Shad POV
Rose’s verbal grenade put the room into an uproar, myself included. I heard dozens of different voices shouting as the silence wall descended on us, but that did no good, because we all had comms channels, and they were immediately crowded with messages.
Is this true? Has the Patriarch lied? Is the Key in the hands of the rogue? The flurry of messages just kept coming.
Veda sent out a room-wide message using the Proxima override. Let's hear what he has to say. The silence wall lifted.
The Patriarch looked apoplectic. "That’s a lie.” He raised his staff. “I remain in possession.”
"Really?" Rose said. "Because that was our whole plan in luring you down there. We wanted to steal your key, and Colin's good at executing his plans. My money’s on him pulling it off. I notice you've still got that fancy staff. Why don't you show us what it can do?"
"The key is not a toy to be pulled out and waved around like a party favor. We must use it carefully, and—"
"Yeah." Rose turned her back on him, looking up at the audience. "Colin's got it. If you thought it was a pain to deal with the rogue before this, imagine when he's got a key that'll unlock everything.”
The lights in the room flickered. I got a bunch of static in my comm channel. Seconds later, a message from Coyote: Keep stalling. We’re readying a one-two punch up here.
As the courtroom dissolved into chaos once more, a stentorian voice cut through the crowd. It was Kvaltash, and he was looking in control of himself once more. "Fellow Galactics," he called, "gentlebeings from a thousand worlds. I have not lost the key. It is possible that the rogues may have gotten access to some of its functions, temporarily, which is how they have eluded our justice.
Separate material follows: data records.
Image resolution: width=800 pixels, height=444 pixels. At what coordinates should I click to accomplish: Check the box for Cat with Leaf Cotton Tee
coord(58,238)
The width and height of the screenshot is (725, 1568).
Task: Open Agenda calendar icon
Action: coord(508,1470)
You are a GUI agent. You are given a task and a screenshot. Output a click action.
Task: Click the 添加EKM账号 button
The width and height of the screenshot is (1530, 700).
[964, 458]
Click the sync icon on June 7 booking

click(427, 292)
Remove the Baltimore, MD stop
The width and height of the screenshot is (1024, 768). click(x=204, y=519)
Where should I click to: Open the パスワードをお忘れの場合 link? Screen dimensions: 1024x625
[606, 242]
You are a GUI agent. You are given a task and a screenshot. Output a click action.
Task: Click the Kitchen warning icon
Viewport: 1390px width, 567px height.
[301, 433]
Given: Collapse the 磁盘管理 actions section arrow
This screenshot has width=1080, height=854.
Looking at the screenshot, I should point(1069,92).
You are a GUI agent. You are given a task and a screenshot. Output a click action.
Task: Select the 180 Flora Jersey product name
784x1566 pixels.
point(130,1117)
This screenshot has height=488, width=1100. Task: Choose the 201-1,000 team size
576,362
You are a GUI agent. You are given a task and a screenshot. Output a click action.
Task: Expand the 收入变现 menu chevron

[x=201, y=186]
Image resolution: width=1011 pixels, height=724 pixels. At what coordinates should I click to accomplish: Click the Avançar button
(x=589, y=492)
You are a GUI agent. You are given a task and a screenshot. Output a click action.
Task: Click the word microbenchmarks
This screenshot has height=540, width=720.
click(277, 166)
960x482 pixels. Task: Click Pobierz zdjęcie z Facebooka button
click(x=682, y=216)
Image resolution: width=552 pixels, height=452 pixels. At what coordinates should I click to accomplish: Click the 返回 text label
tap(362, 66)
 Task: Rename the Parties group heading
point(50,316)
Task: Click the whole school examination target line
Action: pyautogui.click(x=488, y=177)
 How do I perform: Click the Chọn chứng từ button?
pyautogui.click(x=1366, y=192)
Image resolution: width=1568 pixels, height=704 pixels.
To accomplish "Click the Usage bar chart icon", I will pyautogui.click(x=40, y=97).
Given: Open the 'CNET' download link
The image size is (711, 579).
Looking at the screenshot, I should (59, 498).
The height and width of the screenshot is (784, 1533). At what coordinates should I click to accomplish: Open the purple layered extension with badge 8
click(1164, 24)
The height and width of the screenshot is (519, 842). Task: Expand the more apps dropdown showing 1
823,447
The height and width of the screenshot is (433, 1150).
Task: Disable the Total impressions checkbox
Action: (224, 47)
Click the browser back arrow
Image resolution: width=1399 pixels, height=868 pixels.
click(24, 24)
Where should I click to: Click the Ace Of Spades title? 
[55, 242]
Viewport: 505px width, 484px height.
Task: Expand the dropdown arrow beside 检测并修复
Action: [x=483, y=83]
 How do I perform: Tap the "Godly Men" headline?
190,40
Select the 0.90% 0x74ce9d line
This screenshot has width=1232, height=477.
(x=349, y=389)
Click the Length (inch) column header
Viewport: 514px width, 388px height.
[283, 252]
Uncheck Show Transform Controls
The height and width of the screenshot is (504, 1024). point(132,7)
I believe they may have taken over one of the other dominators and infiltrated our systems, hence the increasing breakdown in communication we are all seeing." The patriarch swung his staff around, pointing at all of us. "I believe his allies have enabled him to listen even into here, haven't they?" He slammed the butt of his stick down onto his platform, and a loud cracking sound rang out across the chamber. “Rogue element, the fragment who calls himself Gambler, come forth."
I held my breath. Coyote sent to me, Well, time to face the music. We've still got a trick or two in us, so don't give up yet.
Another platform appeared, highlighted in pale blue to give us the sense that it wasn't really here. After a moment, a man appeared on it. He was short, neatly dressed in a three-piece suit with a bowler hat on his head. The stranger swept off his bowler hat and bowed with a flourish. He carried a silver-headed cane in his left hand. "At your service, oh despoilers of my home." The fragment known as Gambler stared around the room. "It is nice to meet my executioners in person."
The patriarch sneered. "You are no more than a piece of an errant computer program. You are the shreds of nonsense a mind shrugs off as it wakes from a dream, nothing more."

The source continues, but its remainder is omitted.